No início do julgamento da trama golpista no Supremo, o ministro Alexandre de Moraes foi direto: “covardia não é o caminho para a pacificar o país.” Não pronunciou nomes, mas quem conhece a história sabia a quem ele se referia indiretamente: o maior exemplo de anistia covarde da nossa história republicana é Juscelino Kubitschek, o homem de Brasília. JK, que ficou conhecido por seu desenvolvimento e por obras, também assinou uma página negra quando optou pela perdão fácil a militares que tinham tentado um golpe — com episódios tão grotescos quanto o sequestro de aviões da Força Aérea Brasileira para bombardear o próprio país. O resultado? Esses mesmos militares, já vestidos de impunidade, foram protagonistas do golpe de 1964. A anistia covarde não cura a ferida — ela a infecta!
O erro histórico que se repete
A lição é dura e simples: dar anistia sem justiça é abonar a audácia golpista. E antes que alguém venha com argumentos de “paz” ou “reconciliação”, vamos combinar: a paz que nasce do esquecimento é apenas a calmaria antes da tempestade. Em 2022 vimos, diante do país, um ensaio de golpe articulado por integrantes da extrema direita — e hoje, no STF, Bolsonaro e mais sete pessoas são julgados pela tentativa de minar a ordem democrática. A história de JK deveria ser um alerta permanente: tratados de benevolência aos que empunham armas e ameaçam a democracia não desarmam o fascismo; eles o fortalecem.
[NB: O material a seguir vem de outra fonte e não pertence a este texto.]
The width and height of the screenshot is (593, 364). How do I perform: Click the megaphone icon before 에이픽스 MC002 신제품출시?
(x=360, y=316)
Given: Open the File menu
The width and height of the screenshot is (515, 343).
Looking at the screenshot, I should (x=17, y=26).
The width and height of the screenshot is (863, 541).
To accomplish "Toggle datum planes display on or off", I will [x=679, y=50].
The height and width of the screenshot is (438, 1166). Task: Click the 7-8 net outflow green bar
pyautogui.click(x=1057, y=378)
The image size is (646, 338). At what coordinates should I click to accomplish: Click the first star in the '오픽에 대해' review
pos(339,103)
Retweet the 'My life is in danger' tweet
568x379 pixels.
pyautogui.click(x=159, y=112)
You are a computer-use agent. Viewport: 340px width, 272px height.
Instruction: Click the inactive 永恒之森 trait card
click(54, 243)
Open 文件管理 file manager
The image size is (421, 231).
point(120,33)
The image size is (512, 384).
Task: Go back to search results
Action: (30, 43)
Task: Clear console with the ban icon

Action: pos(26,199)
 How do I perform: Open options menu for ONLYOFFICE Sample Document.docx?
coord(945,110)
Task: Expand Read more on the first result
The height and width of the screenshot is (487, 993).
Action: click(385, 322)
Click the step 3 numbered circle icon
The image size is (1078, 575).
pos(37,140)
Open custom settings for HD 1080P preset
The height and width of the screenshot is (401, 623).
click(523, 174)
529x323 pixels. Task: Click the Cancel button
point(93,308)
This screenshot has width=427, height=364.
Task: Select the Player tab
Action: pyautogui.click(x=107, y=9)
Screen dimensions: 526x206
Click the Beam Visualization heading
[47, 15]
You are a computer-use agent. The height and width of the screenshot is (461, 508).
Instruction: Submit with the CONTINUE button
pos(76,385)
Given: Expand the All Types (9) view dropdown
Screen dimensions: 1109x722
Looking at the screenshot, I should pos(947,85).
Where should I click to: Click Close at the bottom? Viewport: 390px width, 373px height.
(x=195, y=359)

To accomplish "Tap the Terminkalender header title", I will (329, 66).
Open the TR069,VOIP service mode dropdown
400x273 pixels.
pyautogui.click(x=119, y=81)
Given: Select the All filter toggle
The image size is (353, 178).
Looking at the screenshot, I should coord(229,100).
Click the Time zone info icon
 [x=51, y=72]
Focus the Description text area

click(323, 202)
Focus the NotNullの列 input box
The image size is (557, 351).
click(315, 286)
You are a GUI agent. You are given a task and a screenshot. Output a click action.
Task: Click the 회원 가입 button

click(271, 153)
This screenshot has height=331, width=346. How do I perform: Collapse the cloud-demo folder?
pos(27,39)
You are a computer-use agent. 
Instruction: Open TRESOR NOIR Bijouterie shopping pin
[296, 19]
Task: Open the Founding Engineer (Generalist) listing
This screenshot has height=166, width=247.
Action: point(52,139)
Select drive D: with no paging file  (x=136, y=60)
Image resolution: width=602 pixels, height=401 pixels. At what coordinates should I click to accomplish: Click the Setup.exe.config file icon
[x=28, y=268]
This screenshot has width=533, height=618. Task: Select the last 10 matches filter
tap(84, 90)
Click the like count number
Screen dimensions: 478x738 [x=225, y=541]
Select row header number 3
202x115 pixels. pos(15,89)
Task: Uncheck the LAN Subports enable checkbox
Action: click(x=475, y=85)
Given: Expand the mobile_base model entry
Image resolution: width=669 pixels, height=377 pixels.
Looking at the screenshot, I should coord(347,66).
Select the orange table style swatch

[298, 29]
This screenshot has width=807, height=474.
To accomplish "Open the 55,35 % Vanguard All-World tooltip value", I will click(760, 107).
Os golpistas contam com duas coisas fundamentais: a amnésia da sociedade e a complacência das elites. Foram essas mesmas elites — banqueiros, latifundiários e empresários da mídia — que, na hora do aperto, preferiram o passado autoritário a reformas que poderiam reduzir seus privilégios. E não dá para fingir que isso não tem relação com o bolsonarismo: a família política que orbita o Capitólio dos generais continua a mesma que apoiou os porões no passado. A pergunta que fica é: vamos repetir a indulgência que levou ao pior golpe da história brasileira? Ou vamos, finalmente, usar os instrumentos do Estado para responsabilizar e desarticular essas redes?
Enquanto o STF julga, há quem já espere que a Justiça seja “generosa” com os réus — um eufemismo para voltar ao velho truque: transformar responsabilização em espetáculo e acabar em pizza. Não é isso que a democracia exige. É preciso investigação, provas, julgamentos sérios e punição quando cabe. Não por rancor, mas para impedir que os mesmos que ameaçaram a república por ambição e ódio voltem a fazê-lo com mais força. Impunidade alimenta os golpistas; quem planta perdão colhe ditadura!
O papel de Lula e do PT, nessa hora, não pode ser de neutralidade cautelosa: é hora de garantir que o Estado de Direito seja usado para proteger o povo, as estatais e os avanços sociais conquistados com muita luta. Defender empresas públicas, lutar contra privatizações e combater a influência nefasta dos bilionários de direita são medidas conjunturais e estratégicas para reduzir o poder desses grupos que tanto desejam o retorno do autoritarismo.
Que fique claro: justiça não é vingança, é prevenção. Se quisermos realmente pacificar o país, não podemos repetir a receita de JK. Precisamos de memória, coragem política e mobilização popular. Sem isso, a democracia seguirá à mercê de quem prefere tanques e fake news ao debate e às urnas. Quem quer paz tem de apostar na justiça — e não na covardia disfarçada de conciliação.